普段、SORACOM AirのAir SIMを検証やデモ用としてiPhone 6Sにさして s1.minimum
で利用しているのですが、たまにブラウジング等で s1.fast
等に変更して利用したくなることがあります。コンソールにログインして変更するのもいいのですが、より楽しく、簡単にできるといいなぁということで、・・・社内で利用しているビジネス専用チャットツール「direct」でSORACOM Airの速度変更を行えるようにしました。要は、SORACOM Airの速度クラス変更をdirectでやるためのボットを作ってみたというお話です。
direct
directは、LisBさんが提供するビジネス用チャットツールです。個人的には「ゆずがっぱ」のスタンプが標準で使えるのが推しの理由の一つですが、文字通りビジネスシーンで役立つ様々な機能が提供されています。
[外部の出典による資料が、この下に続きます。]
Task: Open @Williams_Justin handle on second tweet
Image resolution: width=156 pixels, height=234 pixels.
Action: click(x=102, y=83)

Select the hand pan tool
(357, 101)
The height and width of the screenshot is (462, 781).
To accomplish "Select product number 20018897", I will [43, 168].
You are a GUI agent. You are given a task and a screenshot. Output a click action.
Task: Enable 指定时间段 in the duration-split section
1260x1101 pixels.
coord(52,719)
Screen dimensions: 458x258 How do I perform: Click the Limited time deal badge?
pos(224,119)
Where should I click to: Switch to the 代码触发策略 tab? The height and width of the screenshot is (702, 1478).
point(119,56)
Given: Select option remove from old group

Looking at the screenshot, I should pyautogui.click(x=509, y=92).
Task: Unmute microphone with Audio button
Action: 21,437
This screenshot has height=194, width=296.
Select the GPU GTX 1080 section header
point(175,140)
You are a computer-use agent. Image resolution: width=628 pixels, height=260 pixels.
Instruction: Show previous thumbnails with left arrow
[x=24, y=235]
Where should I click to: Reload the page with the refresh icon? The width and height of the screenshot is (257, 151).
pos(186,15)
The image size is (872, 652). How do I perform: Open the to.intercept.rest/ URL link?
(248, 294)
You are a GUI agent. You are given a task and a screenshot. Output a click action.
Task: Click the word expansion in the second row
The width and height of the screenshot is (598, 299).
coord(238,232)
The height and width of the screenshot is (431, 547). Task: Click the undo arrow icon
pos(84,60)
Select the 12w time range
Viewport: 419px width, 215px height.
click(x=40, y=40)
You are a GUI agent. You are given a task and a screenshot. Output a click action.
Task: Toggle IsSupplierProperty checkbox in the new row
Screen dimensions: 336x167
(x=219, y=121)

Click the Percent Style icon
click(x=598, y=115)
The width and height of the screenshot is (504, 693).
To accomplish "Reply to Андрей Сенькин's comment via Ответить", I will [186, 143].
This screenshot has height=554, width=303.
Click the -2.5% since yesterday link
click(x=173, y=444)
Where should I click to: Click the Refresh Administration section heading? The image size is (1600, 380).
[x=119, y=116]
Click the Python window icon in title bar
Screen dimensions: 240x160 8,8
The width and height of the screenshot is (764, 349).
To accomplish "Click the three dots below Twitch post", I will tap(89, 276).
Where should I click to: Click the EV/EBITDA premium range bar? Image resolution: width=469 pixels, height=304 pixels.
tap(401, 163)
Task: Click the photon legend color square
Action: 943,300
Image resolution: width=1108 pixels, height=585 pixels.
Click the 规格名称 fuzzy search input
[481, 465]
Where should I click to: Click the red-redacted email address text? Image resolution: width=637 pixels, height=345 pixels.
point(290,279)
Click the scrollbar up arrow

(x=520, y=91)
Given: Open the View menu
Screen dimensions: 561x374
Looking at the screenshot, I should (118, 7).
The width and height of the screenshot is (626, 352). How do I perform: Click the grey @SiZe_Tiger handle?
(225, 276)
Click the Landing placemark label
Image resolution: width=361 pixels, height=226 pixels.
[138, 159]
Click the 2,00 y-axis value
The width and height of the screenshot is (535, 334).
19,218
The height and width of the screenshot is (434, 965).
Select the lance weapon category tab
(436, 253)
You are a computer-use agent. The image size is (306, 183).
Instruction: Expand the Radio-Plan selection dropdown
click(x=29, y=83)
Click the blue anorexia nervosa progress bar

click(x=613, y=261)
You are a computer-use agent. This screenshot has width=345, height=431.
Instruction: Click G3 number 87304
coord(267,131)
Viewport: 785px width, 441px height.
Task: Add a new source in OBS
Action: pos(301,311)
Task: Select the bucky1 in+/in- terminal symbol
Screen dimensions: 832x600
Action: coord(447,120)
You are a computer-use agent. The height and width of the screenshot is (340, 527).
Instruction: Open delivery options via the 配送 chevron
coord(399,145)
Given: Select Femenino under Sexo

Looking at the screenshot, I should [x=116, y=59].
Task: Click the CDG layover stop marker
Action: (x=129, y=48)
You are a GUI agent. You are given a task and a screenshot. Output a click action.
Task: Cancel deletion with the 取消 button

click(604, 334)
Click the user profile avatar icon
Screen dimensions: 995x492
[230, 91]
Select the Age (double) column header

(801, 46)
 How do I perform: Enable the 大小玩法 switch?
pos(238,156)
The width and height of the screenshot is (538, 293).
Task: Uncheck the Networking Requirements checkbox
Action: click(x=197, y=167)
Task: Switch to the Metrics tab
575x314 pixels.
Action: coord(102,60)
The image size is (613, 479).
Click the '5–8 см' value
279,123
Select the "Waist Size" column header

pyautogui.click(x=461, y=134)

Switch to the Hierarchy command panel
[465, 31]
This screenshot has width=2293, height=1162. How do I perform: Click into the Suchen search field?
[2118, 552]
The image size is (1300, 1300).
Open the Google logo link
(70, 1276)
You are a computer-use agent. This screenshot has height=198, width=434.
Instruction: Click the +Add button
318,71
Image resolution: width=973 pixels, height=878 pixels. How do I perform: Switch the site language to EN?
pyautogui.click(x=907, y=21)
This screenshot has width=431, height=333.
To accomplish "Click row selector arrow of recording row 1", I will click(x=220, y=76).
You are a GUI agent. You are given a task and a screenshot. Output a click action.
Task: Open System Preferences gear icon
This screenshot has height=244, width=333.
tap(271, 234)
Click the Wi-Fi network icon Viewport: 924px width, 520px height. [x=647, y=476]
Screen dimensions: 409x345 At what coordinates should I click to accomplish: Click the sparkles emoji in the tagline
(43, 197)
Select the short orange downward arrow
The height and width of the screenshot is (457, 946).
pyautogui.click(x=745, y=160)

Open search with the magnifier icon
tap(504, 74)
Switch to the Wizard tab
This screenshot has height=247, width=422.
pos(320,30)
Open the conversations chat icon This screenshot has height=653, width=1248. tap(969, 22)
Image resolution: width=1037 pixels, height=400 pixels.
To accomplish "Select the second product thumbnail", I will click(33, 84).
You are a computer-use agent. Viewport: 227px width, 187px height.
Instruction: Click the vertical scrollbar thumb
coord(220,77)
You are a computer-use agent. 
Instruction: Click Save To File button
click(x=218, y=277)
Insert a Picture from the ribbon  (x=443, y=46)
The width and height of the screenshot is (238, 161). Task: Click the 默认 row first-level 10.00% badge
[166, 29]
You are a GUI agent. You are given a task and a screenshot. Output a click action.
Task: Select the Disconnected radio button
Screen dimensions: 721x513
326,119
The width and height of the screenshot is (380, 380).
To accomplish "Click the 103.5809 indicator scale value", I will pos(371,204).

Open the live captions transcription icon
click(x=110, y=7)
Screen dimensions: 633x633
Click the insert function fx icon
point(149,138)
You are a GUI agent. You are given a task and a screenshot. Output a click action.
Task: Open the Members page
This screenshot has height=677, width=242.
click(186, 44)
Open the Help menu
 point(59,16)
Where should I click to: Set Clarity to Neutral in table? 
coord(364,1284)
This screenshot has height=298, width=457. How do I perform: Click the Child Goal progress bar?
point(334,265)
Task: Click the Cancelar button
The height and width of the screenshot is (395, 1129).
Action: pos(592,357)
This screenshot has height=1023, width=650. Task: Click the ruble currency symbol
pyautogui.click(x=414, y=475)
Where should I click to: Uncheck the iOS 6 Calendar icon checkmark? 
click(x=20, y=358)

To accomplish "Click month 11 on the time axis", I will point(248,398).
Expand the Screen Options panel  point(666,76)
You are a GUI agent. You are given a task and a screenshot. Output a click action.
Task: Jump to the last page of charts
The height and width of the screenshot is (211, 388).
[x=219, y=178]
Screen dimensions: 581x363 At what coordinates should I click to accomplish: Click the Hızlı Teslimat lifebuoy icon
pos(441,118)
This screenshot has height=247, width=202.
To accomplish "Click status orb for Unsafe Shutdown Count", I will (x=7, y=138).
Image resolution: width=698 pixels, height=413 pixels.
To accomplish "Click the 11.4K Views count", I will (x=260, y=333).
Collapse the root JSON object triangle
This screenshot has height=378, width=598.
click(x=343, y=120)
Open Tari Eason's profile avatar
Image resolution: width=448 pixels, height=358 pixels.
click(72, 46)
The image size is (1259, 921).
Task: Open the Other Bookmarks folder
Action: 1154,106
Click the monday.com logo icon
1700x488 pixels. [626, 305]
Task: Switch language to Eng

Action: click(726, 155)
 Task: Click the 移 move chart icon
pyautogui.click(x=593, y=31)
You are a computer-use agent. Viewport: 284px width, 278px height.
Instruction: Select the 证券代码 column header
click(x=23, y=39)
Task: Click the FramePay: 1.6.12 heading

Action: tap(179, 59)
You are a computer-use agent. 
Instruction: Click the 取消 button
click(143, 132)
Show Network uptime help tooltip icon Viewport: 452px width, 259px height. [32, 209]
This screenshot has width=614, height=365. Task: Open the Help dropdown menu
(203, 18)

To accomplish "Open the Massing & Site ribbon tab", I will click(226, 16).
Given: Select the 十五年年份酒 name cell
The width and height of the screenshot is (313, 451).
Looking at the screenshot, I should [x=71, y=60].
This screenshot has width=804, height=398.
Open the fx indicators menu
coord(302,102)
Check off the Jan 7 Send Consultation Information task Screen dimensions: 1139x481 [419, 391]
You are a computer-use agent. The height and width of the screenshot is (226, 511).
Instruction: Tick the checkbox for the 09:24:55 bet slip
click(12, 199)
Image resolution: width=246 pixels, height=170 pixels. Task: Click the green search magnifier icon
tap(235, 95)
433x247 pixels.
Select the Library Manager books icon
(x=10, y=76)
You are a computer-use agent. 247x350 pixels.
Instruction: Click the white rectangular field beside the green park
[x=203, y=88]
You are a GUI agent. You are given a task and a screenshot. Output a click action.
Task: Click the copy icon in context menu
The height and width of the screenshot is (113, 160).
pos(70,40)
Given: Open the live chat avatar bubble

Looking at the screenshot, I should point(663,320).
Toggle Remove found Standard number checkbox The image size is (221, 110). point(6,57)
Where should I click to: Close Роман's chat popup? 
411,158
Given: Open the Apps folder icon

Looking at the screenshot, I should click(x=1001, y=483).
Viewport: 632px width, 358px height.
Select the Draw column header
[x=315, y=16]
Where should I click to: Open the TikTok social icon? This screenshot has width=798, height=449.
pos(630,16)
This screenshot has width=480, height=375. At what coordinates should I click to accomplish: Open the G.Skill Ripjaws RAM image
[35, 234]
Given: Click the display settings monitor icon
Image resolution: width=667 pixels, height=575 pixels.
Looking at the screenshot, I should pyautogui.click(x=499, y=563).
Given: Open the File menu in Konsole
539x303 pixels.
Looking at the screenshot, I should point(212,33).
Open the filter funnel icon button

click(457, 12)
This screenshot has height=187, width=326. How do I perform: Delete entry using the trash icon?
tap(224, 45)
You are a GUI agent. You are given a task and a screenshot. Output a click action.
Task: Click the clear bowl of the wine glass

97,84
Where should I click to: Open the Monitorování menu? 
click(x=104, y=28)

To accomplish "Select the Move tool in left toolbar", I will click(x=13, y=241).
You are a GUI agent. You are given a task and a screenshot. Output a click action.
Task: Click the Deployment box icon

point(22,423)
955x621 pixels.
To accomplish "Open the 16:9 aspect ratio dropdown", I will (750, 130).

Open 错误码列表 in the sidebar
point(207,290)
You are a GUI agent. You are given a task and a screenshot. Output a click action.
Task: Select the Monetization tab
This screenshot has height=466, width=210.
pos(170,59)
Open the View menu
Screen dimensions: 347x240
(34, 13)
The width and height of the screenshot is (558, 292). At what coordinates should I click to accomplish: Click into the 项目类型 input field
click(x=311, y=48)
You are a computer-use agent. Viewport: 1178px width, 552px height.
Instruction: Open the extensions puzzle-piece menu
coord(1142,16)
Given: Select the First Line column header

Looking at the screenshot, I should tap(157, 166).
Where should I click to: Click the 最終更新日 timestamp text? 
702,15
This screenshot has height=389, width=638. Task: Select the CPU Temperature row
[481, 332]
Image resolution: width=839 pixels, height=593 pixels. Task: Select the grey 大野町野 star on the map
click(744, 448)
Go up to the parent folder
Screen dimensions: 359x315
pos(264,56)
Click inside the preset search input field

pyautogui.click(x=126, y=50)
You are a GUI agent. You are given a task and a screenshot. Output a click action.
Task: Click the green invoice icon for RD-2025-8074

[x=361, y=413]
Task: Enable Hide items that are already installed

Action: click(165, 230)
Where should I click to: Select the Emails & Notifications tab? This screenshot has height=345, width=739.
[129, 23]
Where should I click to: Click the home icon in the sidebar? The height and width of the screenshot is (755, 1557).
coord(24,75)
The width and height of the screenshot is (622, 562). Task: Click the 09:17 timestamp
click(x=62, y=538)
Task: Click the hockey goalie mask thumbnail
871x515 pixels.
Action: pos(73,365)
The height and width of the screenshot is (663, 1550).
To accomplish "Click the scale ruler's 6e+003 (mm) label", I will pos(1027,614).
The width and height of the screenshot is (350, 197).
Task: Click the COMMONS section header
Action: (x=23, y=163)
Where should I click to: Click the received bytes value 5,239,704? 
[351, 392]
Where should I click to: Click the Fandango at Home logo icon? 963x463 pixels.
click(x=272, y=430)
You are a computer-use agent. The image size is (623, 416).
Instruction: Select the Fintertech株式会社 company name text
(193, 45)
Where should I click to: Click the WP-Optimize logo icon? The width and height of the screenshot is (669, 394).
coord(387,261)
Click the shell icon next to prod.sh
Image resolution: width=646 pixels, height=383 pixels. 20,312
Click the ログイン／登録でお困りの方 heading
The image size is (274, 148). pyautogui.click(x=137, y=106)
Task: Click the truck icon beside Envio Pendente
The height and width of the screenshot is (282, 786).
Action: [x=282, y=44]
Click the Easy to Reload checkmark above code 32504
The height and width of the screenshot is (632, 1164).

また、direct専用のbot開発SDKである「daab SDK」による業務システムやクラウドサービスとの連携ボットの開発も可能です。
daab
Node.jsベースでボット開発ができる、Hubotのdirect用拡張版です。Hubot従来機能に加えてdirectで使われる便利なスタンプ類(Yes/NO、セレクト、今ココ)や動画・画像といった添付ファイルを取り扱えることを特徴としています。daab SDKとしてGitHubで公開されています。
SORACOMボット
今回は、速度クラス変更に対応するボットとします。
サンプルコード
基本的には、Hubotの書き方をベースにdaabならではの機能スタンプ等の要素(ドキュメント)を入れ込んでいきます。今回はSIMや速度クラスの選択部分でセレクトスタンプの機能を使います。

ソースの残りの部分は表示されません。